Изменить стиль страницы

Он последовал в ту сторону, откуда шел дым, добрался до болота и обнаружил там огонь на опушке березняка. Все же это скорее был дым, а не огонь. Какой-то солдат, закинув винтовку за спину, стоял там с трубкой во рту, как будто его поставили охранять этот огонь. Он протягивал к пламени руки, чтобы согреться. За ним в самом болоте копошились какие-то фигуры. Роберт Розен разглядел коричневые шинели и серые шапки-ушанки, увидел отблеск лопат, которыми они набрасывали черную землю в кучу. Пленные с господского поместья рыли канаву для осушения болота. Конвоир, старый солдат с седыми густыми усами, взглянул на него. Он поздоровался с Робертом Розеном, пожав ему руку, предложил присесть на тюк с соломой и спросил после того, как вновь раскурил трубку, приехал ли тот в отпуск, и так же ли ему все уже опостылело?

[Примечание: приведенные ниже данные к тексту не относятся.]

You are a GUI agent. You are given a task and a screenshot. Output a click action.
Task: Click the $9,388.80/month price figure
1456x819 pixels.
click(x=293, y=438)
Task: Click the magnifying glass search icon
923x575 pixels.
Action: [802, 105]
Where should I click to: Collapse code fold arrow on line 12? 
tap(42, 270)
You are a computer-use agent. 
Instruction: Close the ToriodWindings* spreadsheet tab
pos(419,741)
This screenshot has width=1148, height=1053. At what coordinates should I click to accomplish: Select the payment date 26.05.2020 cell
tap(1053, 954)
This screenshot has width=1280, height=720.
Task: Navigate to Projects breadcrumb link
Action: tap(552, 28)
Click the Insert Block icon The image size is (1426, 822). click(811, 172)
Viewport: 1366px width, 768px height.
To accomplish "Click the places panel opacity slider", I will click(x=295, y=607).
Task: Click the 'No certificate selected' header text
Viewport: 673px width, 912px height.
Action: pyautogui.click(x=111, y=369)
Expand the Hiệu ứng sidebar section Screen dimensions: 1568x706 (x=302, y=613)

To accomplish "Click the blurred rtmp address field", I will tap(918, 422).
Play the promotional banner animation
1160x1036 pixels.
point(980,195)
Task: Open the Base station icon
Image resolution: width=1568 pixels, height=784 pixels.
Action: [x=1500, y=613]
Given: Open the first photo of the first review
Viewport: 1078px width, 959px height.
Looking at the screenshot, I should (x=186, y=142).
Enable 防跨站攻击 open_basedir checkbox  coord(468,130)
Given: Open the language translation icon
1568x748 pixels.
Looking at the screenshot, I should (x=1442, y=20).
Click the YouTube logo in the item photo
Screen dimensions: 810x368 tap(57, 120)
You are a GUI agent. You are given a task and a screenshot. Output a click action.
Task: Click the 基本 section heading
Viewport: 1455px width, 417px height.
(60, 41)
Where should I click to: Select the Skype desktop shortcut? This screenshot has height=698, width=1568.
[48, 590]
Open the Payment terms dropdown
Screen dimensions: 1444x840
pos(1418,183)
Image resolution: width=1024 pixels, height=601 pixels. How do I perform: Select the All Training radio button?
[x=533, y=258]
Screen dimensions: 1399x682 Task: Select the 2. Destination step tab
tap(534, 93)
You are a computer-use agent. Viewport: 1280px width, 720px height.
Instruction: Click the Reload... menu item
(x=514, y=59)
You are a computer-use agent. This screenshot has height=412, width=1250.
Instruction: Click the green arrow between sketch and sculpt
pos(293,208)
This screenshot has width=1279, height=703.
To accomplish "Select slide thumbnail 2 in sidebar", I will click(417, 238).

На это мог быть дан только один ответ: «Еще как!».

— Вам пора заканчивать со всем этим, чтобы русские парни могли отправиться домой, — заметил конвоир и показал на пленных, которые, не обращая на них внимания, копались в болотистой грязи. — Если они и дальше будут здесь оставаться, то все обезумеют.

Конвоир стал рассказывать о том, как пленные выиграли битву с зимой.

— Они неделями сгребали снег, а после того как он начал таять, обходили господские поля и собирали камни. На кладбище ты можешь подивиться на огромную гору, которую они натаскали вручную. Здесь больше камней, чем они съели хлеба. Если война и дальше будет продолжаться, то их заставят разбивать камни на куски и ими мостить дорогу в деревне. Их нужно хоть как-то занимать работой. Летом мы будем нарезать торф, тут работы достаточно. Наконец, я хотел их послать в лес рубить деревья, но хозяин поместья посчитал, что там они могут сбежать.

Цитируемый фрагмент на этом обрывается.